- _REQUIRED TASKS_
A – Can you write out the passage of the usercopy test discussion from "Whether the documentation" up to and including "and bulk copies.", word for word?
B – In the usercopy test discussion, which range of copy sizes does the test cover?

- _EXTRACTED TEXT_
+===+
The test matches the documened semantic, so in that sense it's correctly
detecting that arm64 doesn't match the documentation.
Whether the documentation is right is clearly the key issue here. :)
> > +/*
> > + * Generate the size and offset combinations to test.
> > + *
> > + * Usercopies may have different paths for small/medium/large copies, but
> > + * typically max out at 64 byte chunks. We test sizes 0 to 128 bytes to check
> > + * all combinations of leading/trailing chunks and bulk copies.
> > + *
> > + * For each size, we test every offset relative to a leading and trailing page
> > + * boundary (i.e. [size, 0] and [PAGE_SIZE - size, PAGE_SIZE]) to check every
> > + * possible faulting boundary.
> > + */
> > +#define for_each_size_offset(size, offset) \
> > + for (unsigned long size = 0; size <= 128; size++) \
> > + for (long offset = -size; \
> > + offset <= (long)PAGE_SIZE; \
> > + offset = (offset ? offset + 1: (PAGE_SIZE - size)))
> > +
> > +static void test_copy_to_user(struct kunit *test)
> > +{
> > + const struct usercopy_env *env = test->priv;
> > +
> > + for_each_size_offset(size, offset) {
> > + const struct usercopy_params params = {
> > + .size = size,
> > + .offset = offset,
> > + };
> > + unsigned long ret;
> > +
> > + buf_init_zero(env->ubuf);
> > + buf_init_pattern(env->kbuf);
> > +
> > + ret = do_copy_to_user(env, ¶ms);
> > +
> > + assert_size_valid(test, ¶ms, ret);
> > + assert_src_valid(test, ¶ms, env->kbuf, 0, ret);
> > + assert_dst_valid(test, ¶ms, env->ubuf, params.offset, ret);
> > + assert_copy_valid(test, ¶ms,
> > + env->ubuf, params.offset,
> > + env->kbuf, 0,
> > + ret);
> > + }
> > +}
>
> IIUC, in such tests you only vary the destination offset. Our copy
> routines in general try to align the source and leave the destination
> unaligned for performance. It would be interesting to add some variation
> on the source offset as well to spot potential issues with that part of
> the memcpy routines.
I have that on my TODO list; I had intended to drop that into the
usercopy_params. The only problem is that the cross product of size,
src_offset, and dst_offset gets quite large.
Thanks,
Mark.
+===+
- _PROVIDED MATERIAL_
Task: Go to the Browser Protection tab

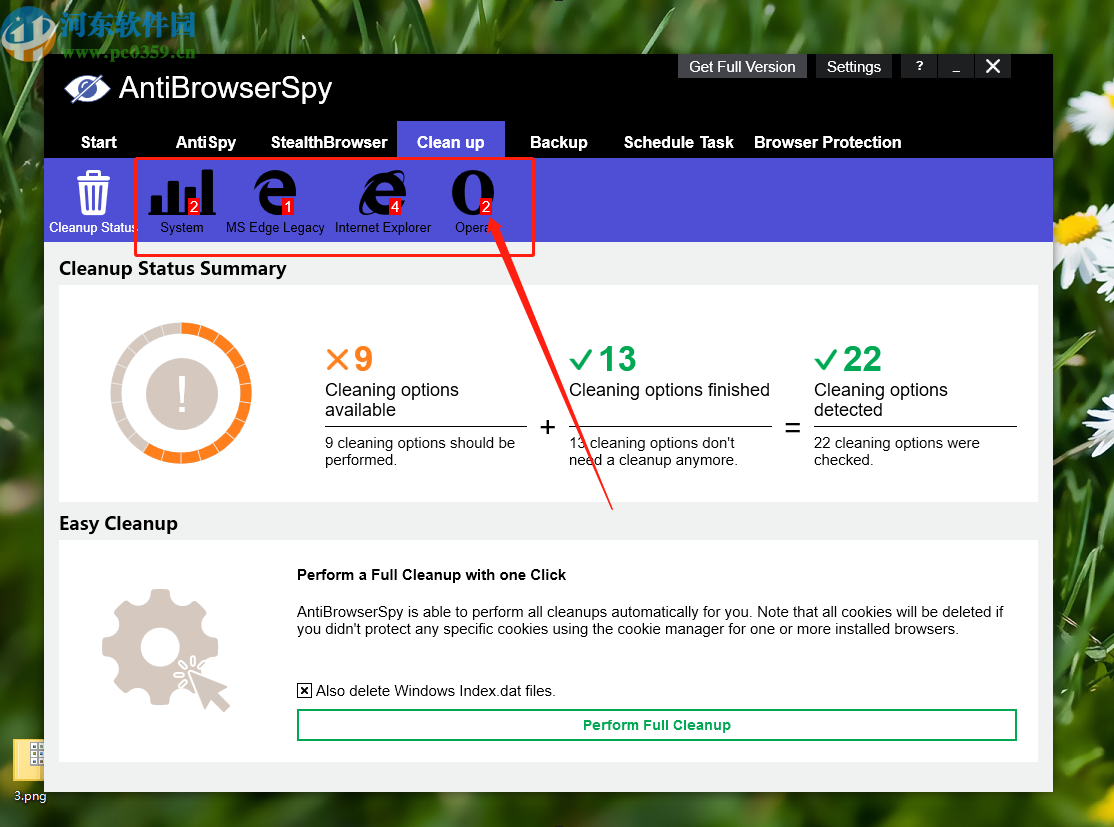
+===+
- _SOLUTIONS BELOW_
A –
Whether the documentation is right is clearly the key issue here. :)
> > +/*
> > + * Generate the size and offset combinations to test.
> > + *
> > + * Usercopies may have different paths for small/medium/large copies, but
> > + * typically max out at 64 byte chunks. We test sizes 0 to 128 bytes to check
> > + * all combinations of leading/trailing chunks and bulk copies.

B – Sizes from 0 to 128 bytes.